Q: How should you handle cold start for a new item that has no interaction history?

A new item has no embedding signal, so ANN-based retrieval will not surface it. The fix is to initialize the item's embedding using content-based features — category, creator embeddings from prior uploads by the same creator, title and description embeddings from a text encoder — rather than a random or zero vector. Systems also reserve a freshness exploration budget that allocates a fraction of every user's feed to recently published content regardless of predicted score, and maintain a hot index rebuilt every 5 minutes for items uploaded in the last 2 hours.

Pick the best items for each user from millions of candidates in milliseconds. The two-stage candidate-generation + ranking architecture, embeddings, and feature stores.

22 min read2026-03-28Ironclad Academy

#interview #ml #ranking #big-data

// DEPTH

the full breakdown — requirements, capacity, evolution, trade-offs

The problem

Netflix has roughly 10 million videos in its catalog. When you open the app, the home screen loads in well under two seconds — and most of those items were handpicked for you, not for the person sitting next to you. TikTok does the same with a billion users and an endless scroll. Spotify does it with 100 million tracks. Recommendation systems are the invisible infrastructure that makes "personalized for you" feel effortless at global scale.

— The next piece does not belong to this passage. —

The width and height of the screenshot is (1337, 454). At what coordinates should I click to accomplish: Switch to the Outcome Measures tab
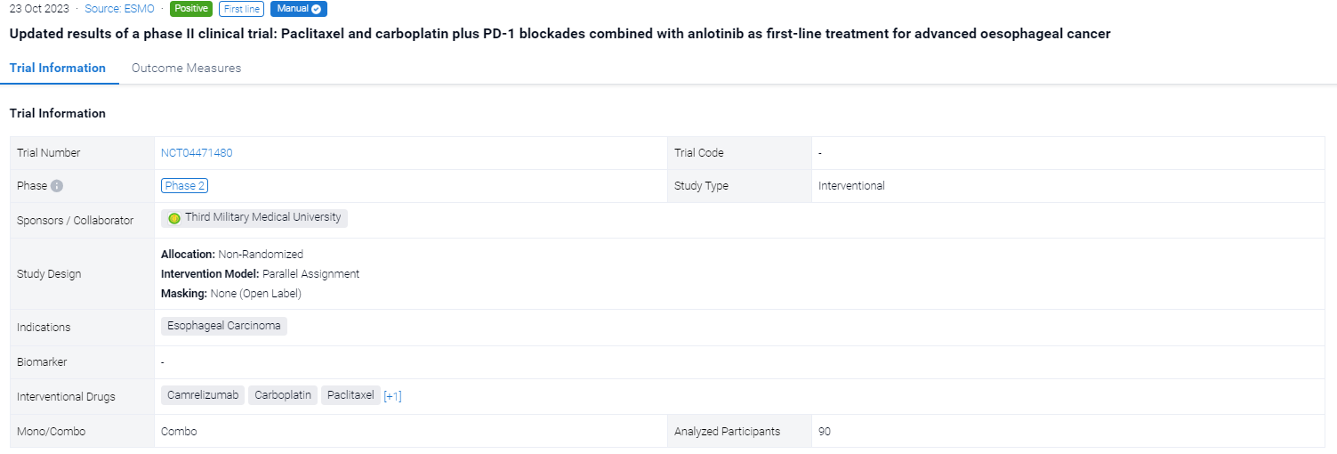[x=186, y=68]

At the core, the job is straightforward: given a user and a surface (a home feed, a "watch next" shelf, an email digest), return an ordered list of N items the user is likely to enjoy — faster than a human can perceive the delay. The catch is the numbers. With 500 million users and 10 million items, brute-force scoring every item for every user at serving time is roughly 25 quadrillion lookups per day. That's not an engineering stretch goal; it's physically impossible with today's hardware at consumer cost.

That impossibility is what makes recommendation the canonical ML systems interview topic. The central tension is two-sided: candidate generation must be cheap enough to run in milliseconds across millions of items, while ranking must be rich enough to capture nuanced user taste. Neither stage alone is sufficient — retrieval without ranking returns mediocre results, ranking without fast retrieval is too slow to serve. The architecture that resolves this tension — a fast, approximate retrieval stage feeding a slower, high-capacity ranking model — spans distributed systems, ML engineering, and product intuition about filter bubbles and cold start. This article walks the full path.

Functional requirements

Given a user and a surface (home feed, "related videos", email digest), return a ranked list of N items.
Low-latency: < 150 ms p99 end-to-end (including network from the user's region).
Personalised: rank must be driven by that user's preferences, not just global popularity.
Fresh: new content should surface; stale signals (watched 2 years ago) should decay.
Cold start: a new user with zero history, or a newly uploaded item, must still receive or appear in recs.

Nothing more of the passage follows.